Autonomous Robot Learning

Autonomous robots, such as robot office couriers, need control routines that support flexible task execution and effective action planning. In our research on autonomous robot learning we develop XFRMLEARN, a system that learns symbolic structured navigation plans. Given a navigation task, XFRMLEARN learns to structure continuous navigation behavior and represents the learned structure as compact and transparent plans. The structured plans are obtained by starting with monolithical default plans that are optimized for average performance and adding subplans to improve the navigation performance for the given task. The resulting plans support action planning and opportunistic task execution.

XFRMLearn

The navigation problem for autonomous mobile robots can be considered as a Partially Observable Markov Decision Process (POMDP). Especially, the path planning problem can be modelled (under certain assumptions) as a Markov Decision Process (MDP) and solved, e.g. by value iteration, efficiently. Though POMDPs give as a unified and mathematically elegant framework for studying robot navigation problems as well as optimal solution techniques, there are some open problems regarding modelling aspects:

Given a policy as a solution strategy for a (PO)MDP, how can this policy be executed reliably and efficiently by a reactive execution component.
What is a good (PO)MDP model of a given navigation problem? Furthermore: How can the specific characteristics of the execution component be taken into account in this model?
How can the (PO)MDP be made transparent for a high-level planning or reasoning system?

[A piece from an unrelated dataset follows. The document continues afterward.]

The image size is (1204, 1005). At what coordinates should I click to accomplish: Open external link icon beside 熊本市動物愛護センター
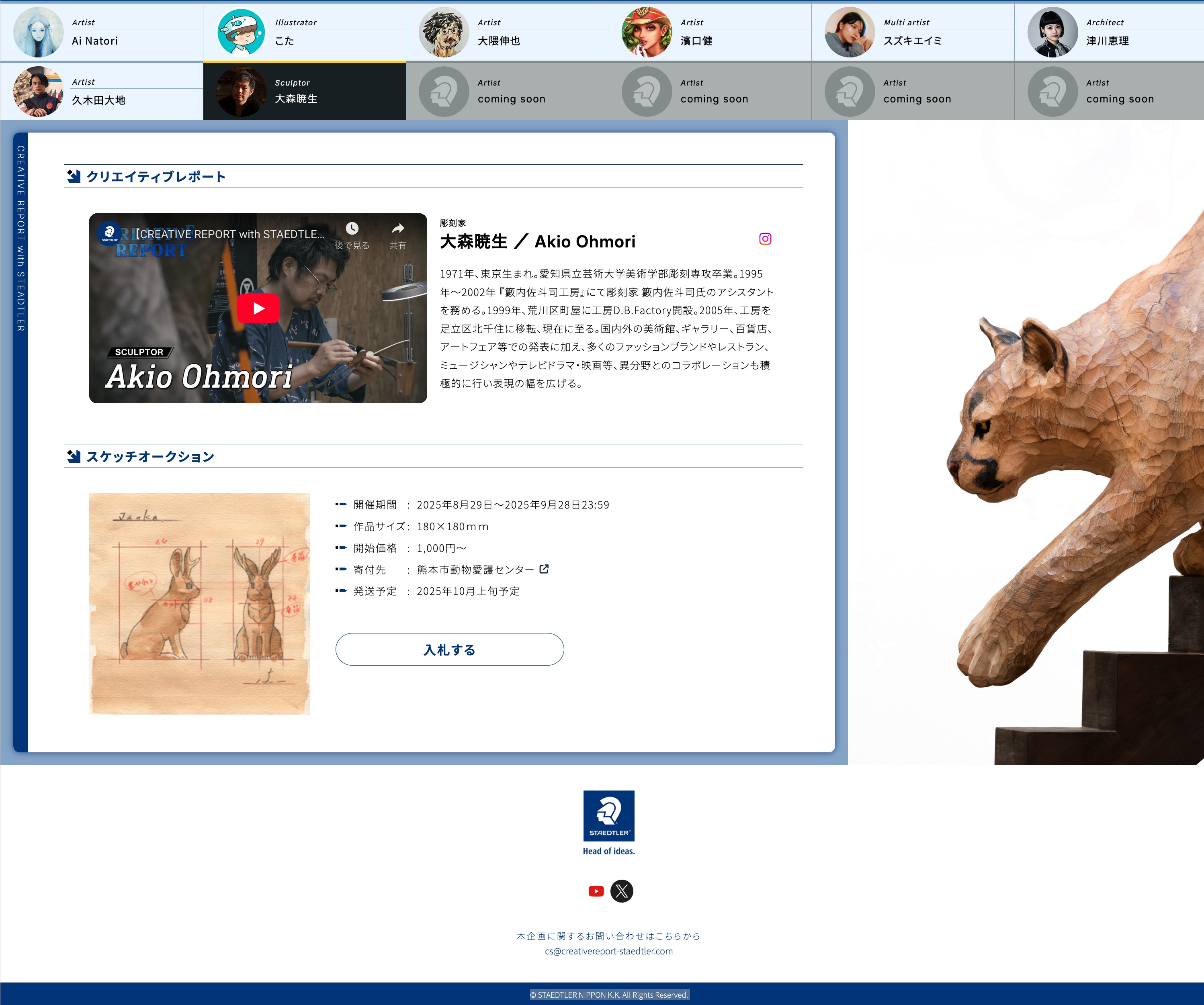pos(544,569)
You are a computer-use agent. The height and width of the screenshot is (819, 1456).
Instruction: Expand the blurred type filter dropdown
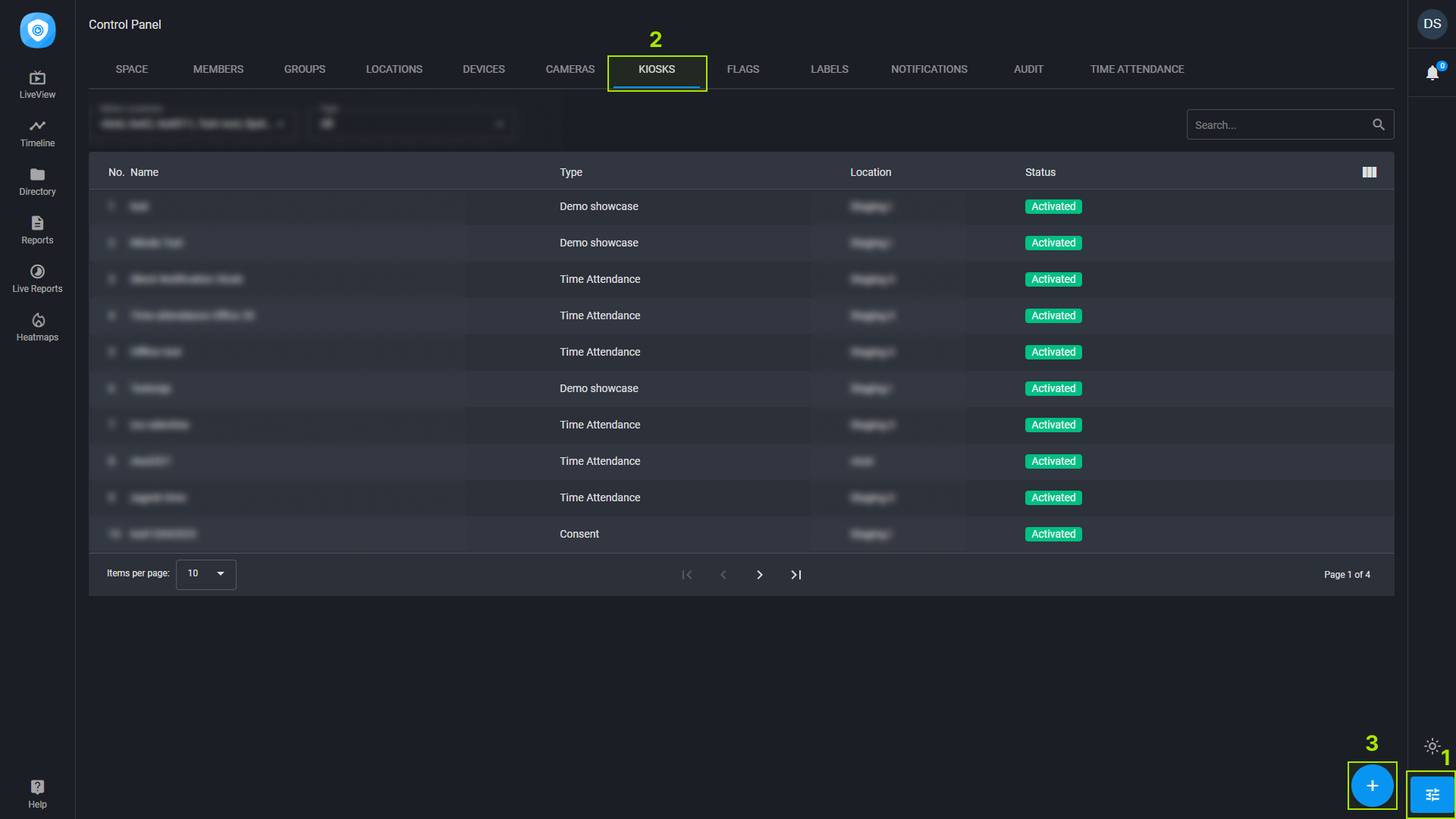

As we do not expect that general theories of these modelling aspects can be formulated, we believe that the problems should be tackled by the application of machine learning techniques. Mobile robots should be equipped with the ability to autonomously learn:

How to execute a MDP policy effieciently and reliably,
How to model a given set of possible navigation problems as a MDP in an adequate way and
How to build a model of the MDP planning and MDP policy execution that can be used by a (symbolic) high-level planning component.

In the project we explore how reinforcement learning techniques and transformational learning can be used to build such learning robots.